▸ SUPPLIED MATERIAL
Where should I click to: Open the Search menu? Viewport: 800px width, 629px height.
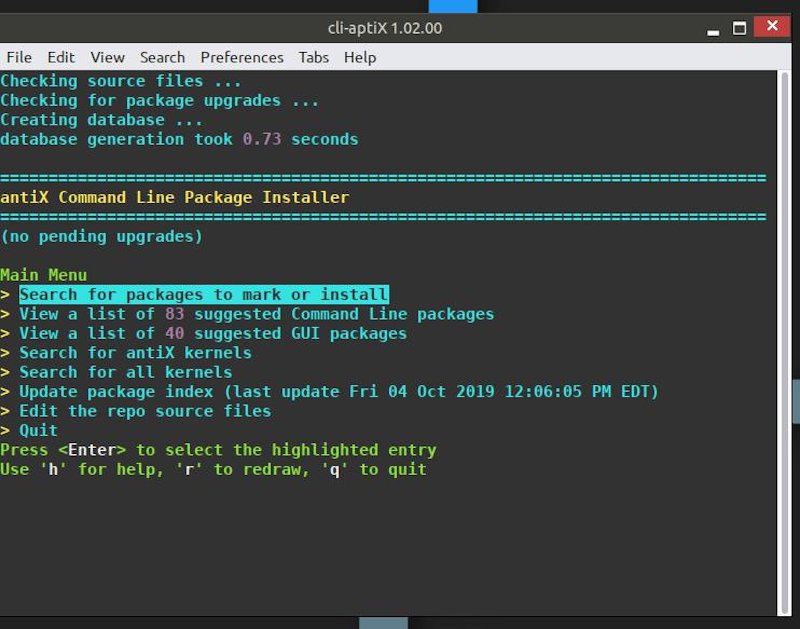(x=162, y=57)
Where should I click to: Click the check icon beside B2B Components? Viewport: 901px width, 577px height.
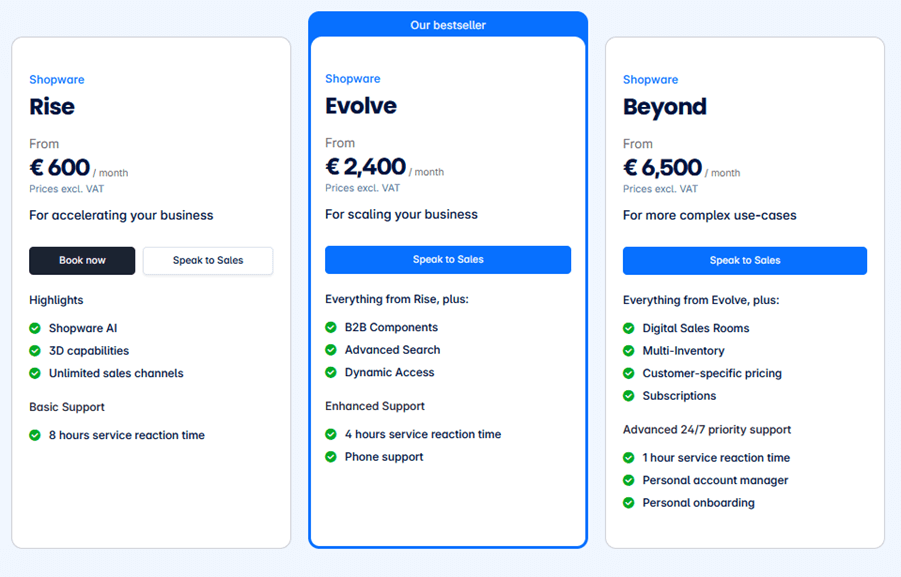331,327
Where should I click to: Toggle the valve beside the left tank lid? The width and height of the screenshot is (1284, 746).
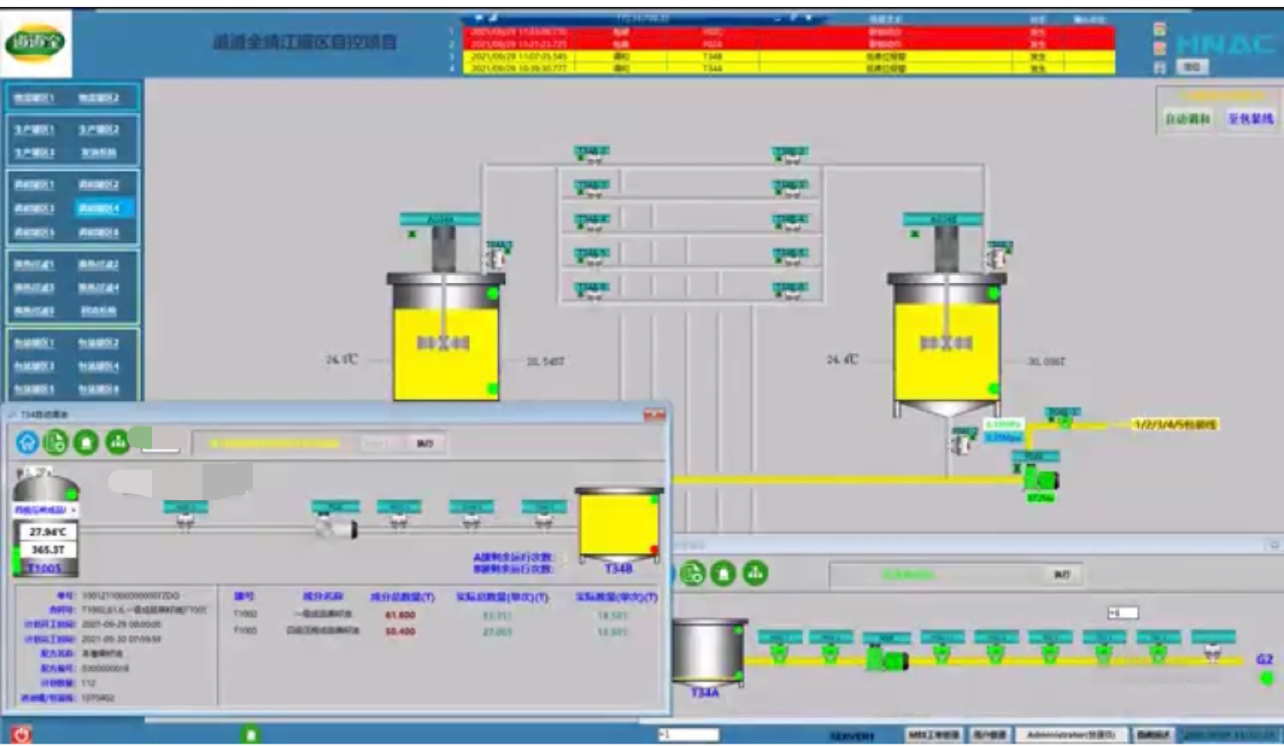point(495,258)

▸ EXERCISE INSTRUCTIONS
Each line above is to be copied exactly, and the pictures are to be dropped.

▸ EXERCISE ANSWER
Where should I click to: Open the Search menu? Viewport: 800px width, 629px height.
(x=162, y=57)
Where should I click to: Click the check icon beside B2B Components? Viewport: 901px width, 577px height.
331,327
Where should I click to: Toggle the valve beside the left tank lid? The width and height of the screenshot is (1284, 746).
point(495,258)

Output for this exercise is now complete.